DOCUMENT SECTION =>

[Start of Attachment]

Finally, in the last step, we graded the offensiveness of each entry. To this end, since determining a given expression’s offensiveness is a highly subjective matter, we decided to create a measurement instrument to be administered to a group of selected respondents.

Researchers in many disciplines, including computational linguistics, often rely on rating scales when manually annotating data. In particular, in building a sentiment or emotional lexicon, the annotations for any given item can be gathered by collecting individual ratings generally on a 5-point or 9-point Likert scale (see BeersFägersten 2007; Warriner et al. 2013; Buechel and Hahn 2018; Zhao et al. 2019, among others). The individual assessments from multiple raters are usually averaged to obtain a real-valued score for each item.

In our work, we adopted a rating scale annotation such that each word was to be assessed on a 5-point Likert scale, plus a zero rating for any term that the respondent considered unoffensive. Our lexicon contains nouns, adjectives, verbs, adverbs, and interjections. In order to reduce the number of words that the raters would have to evaluate, from the starting 2639 base forms for nouns and adjectives we kept only their singular form, using either the masculine or feminine. We also excluded all the words that could be considered synonyms of other words in the list, since we could simply assign them the same score of the corresponding synonym.

3.2 Methods

Different authors (see Kiritchenko and Mohammad 2017; Poletto et al. 2019, and references therein) point out how rating scales present several challenges, such as the difficulty in maintaining inter- and intra-annotator consistency.

To overcome this consistency issue, instead of simply taking the average of the individual ratings, we rely on an item factor analytic model suitable for ordinal responses. In particular, to derive an offensiveness index for each headword included in the measurement instrument we explicitly model the item response probability trough a unidimensional Graded Response Model (GRM) (Samejima 1969) where the latent trait is related to the words while the so-called item parameters are related to raters. More specifically, we assume that the score assigned to a chosen term depends on its intrinsic latent level of offensiveness and on some respondent’s parameters. The respondent’s parameters represent the weight of the rater’s evaluation in the composite index of offensiveness and the threshold values between consecutive categories along his/her continuous evaluation scale.

[End of Attachment]

DATA RECORDS =>
[Start of Attachment]

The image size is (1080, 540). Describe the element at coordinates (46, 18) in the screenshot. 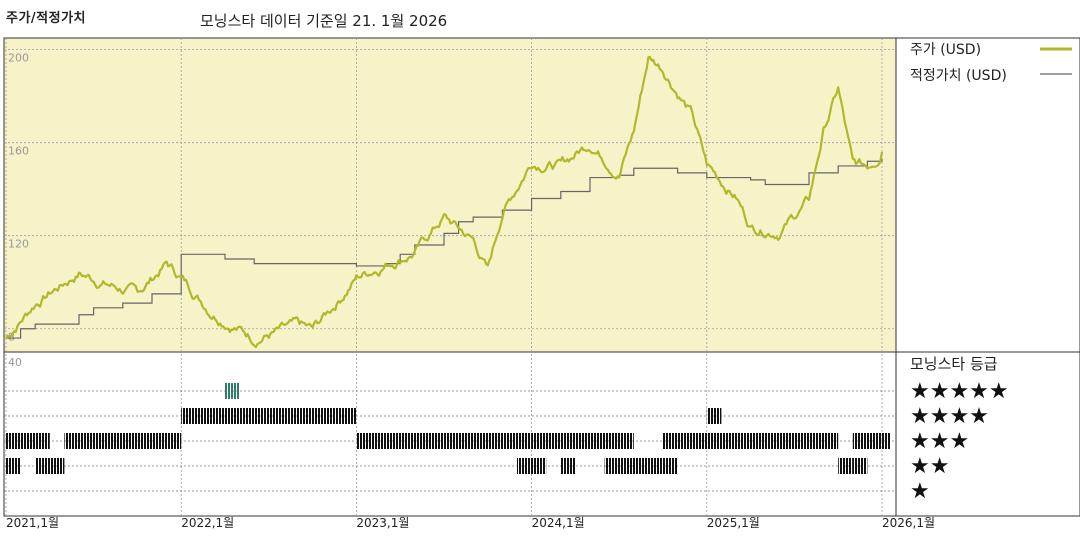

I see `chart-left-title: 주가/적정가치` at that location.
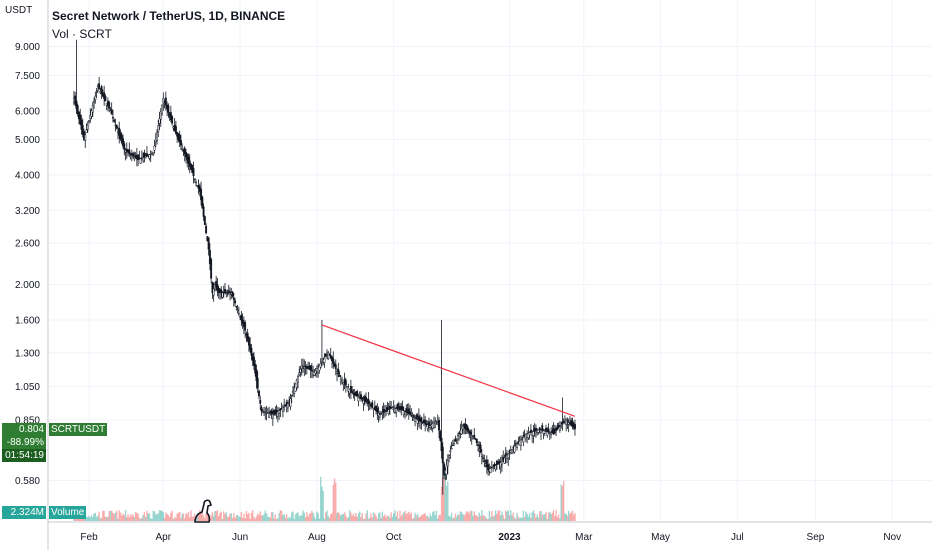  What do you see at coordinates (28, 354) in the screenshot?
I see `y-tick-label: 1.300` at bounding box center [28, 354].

[End of Attachment]
[Start of Attachment]

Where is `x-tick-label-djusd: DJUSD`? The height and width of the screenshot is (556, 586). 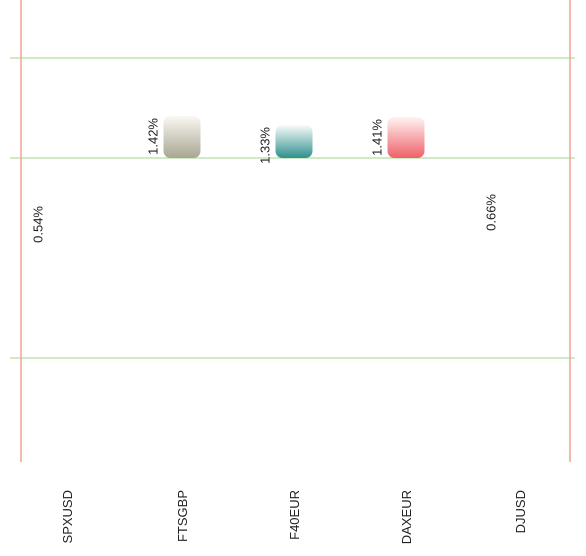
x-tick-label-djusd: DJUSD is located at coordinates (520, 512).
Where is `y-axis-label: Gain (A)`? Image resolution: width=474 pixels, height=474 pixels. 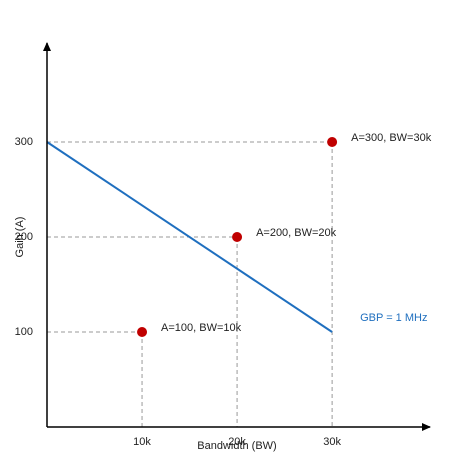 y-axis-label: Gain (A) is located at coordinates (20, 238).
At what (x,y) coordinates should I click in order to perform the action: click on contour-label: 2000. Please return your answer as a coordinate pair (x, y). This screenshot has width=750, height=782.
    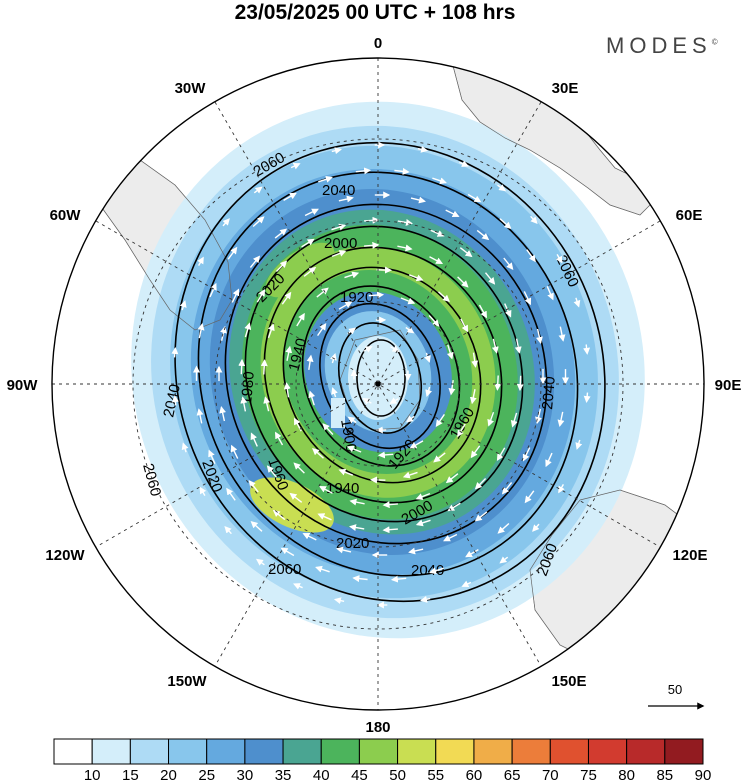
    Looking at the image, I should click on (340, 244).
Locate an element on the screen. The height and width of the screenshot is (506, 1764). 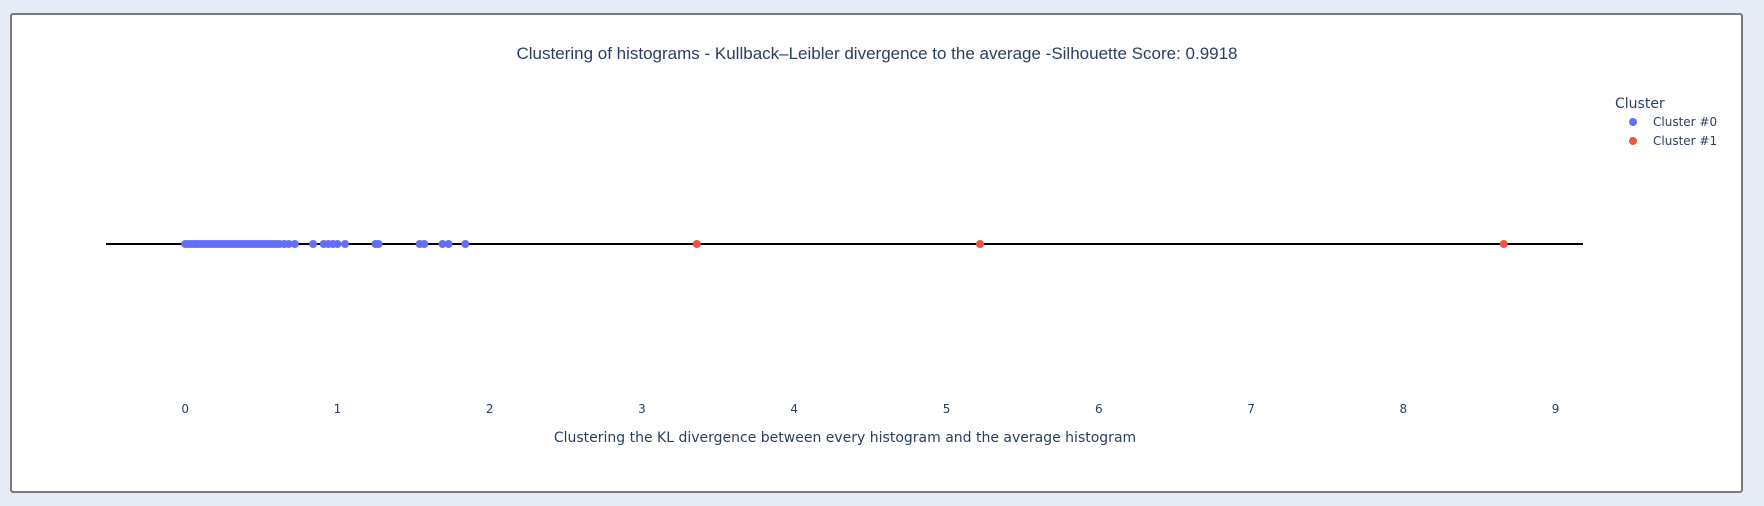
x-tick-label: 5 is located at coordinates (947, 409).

[End of Attachment]
[Start of Attachment]

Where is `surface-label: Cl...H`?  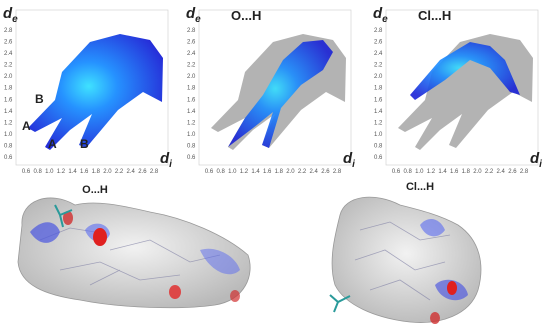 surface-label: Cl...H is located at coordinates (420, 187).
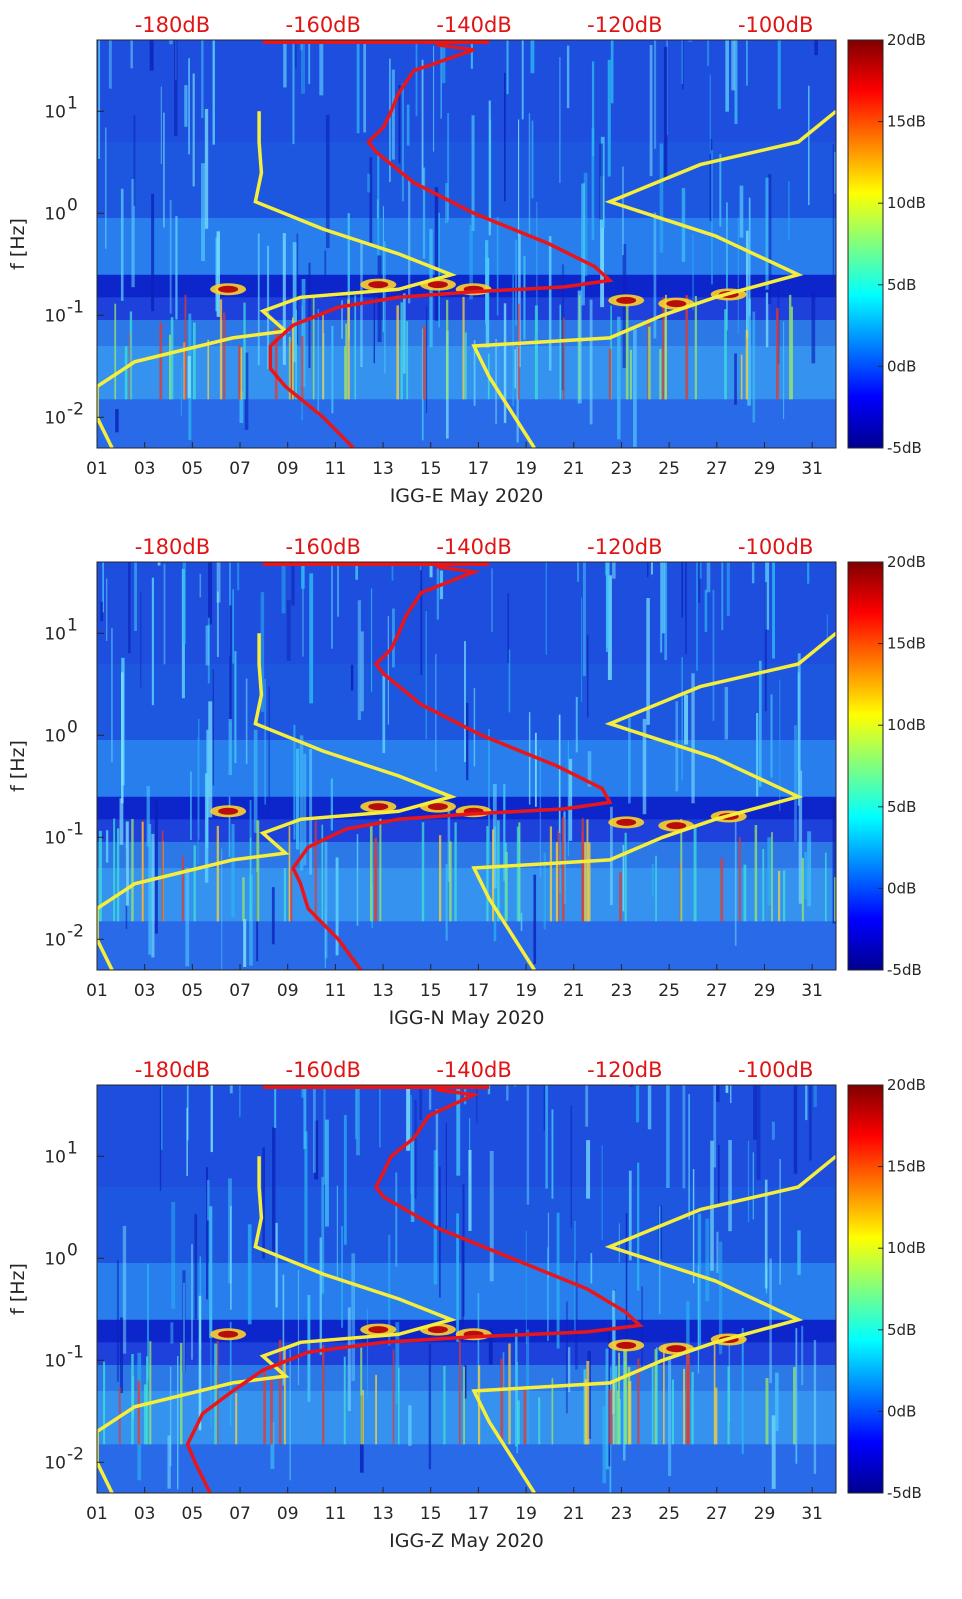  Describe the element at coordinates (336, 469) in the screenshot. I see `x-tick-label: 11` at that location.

[End of Attachment]

BRIEF 1 =>
Copy out the lines of the entries word for word, from the line containing "At what (x,y)" down to the line containing "x-tick-label: 5 is", both included, and leave the pictures out.
BRIEF 2 =>
Write the next part of the passage on rating how offensive words are, picking up right after its final sentence.
The passage and the entries were taken from unrelated sources.

TASK OUTPUT 1 =>
At what (x,y) coordinates should I click in order to perform the action: click on contour-label: 2000. Please return your answer as a coordinate pair (x, y). This screenshot has width=750, height=782.
    Looking at the image, I should click on (340, 244).
Locate an element on the screen. The height and width of the screenshot is (506, 1764). 
x-tick-label: 5 is located at coordinates (947, 409).

TASK OUTPUT 2 =>
Formally, denoting by \(X_{ij}\) the score assigned by rater \(j=1,\ldots ,N\) to word \(i=1,\ldots ,K\), according to the two-parameter normal ogive (2-PNO) formulation of the GRM model, the probability that the score will fall into category \(c=1,\ldots ,C\) of the ordered response scale is given by

$$\begin{aligned} P(X_{ij}=c \vert \theta _{i},\lambda _{j},\varvec{\gamma }_{j})= \Phi \left( \lambda _{j}\theta _{i}-\gamma _{j,c-1}\right) - \Phi \left( \lambda _{j}\theta _{i}-\gamma _{j,c}\right) . \end{aligned}$$
(1)

Here, \(\Phi\) is the standard normal distribution, \(\theta _i\) denotes the level of offensiveness of word i, \(\lambda _j\) is the factor loading, or discrimination parameter, for rater j, and finally \(\varvec{\gamma }_{j}=(\gamma _{j,1}\ldots ,\gamma _{j,C-1})'\) is the vector of ordered threshold parameters \(-\infty \le \gamma _{j,1}\le \cdots \le \gamma _{j,C-1}\le \infty\).

For computational purposes, this model is developed in a Bayesian framework by exploiting the alternative formulation (Skrondal and Rabe-Hesketh 2005) which defines a set of underlying continuous variables \({\mathbf {Z}}_i=(Z_{i,1},Z_{i,2},\ldots ,Z_{i,N})'\) that can be expressed in terms of a linear transformation of the latent trait \(\theta\) through the discrimination parameters \(\varvec{\lambda }=(\lambda _1,\ldots ,\lambda _N)'\):

$$\begin{aligned} {\mathbf {Z}}_i=\varvec{\lambda }\theta _i+\varvec{\epsilon }_i \end{aligned}$$
(2)

where \(\varvec{\epsilon }_i\sim N({\mathbf {0}},{\mathbf {I}})\), with \({\mathbf {I}}\) denoting the identity matrix. Each categorical rating \(X_{ij}\) is linked to the underlying continuous response \(Z_{ij}\) through the following threshold model:

$$\begin{aligned} X_{ij}=c \quad if \quad \gamma _{j,c-1}\le Z_{ij} \le \gamma _{j,c}, \quad for \quad c=1,\ldots ,C \end{aligned}$$
(3)

where \(\gamma _{j,0}=-\infty\) and \(\gamma _{j,C}=\infty\).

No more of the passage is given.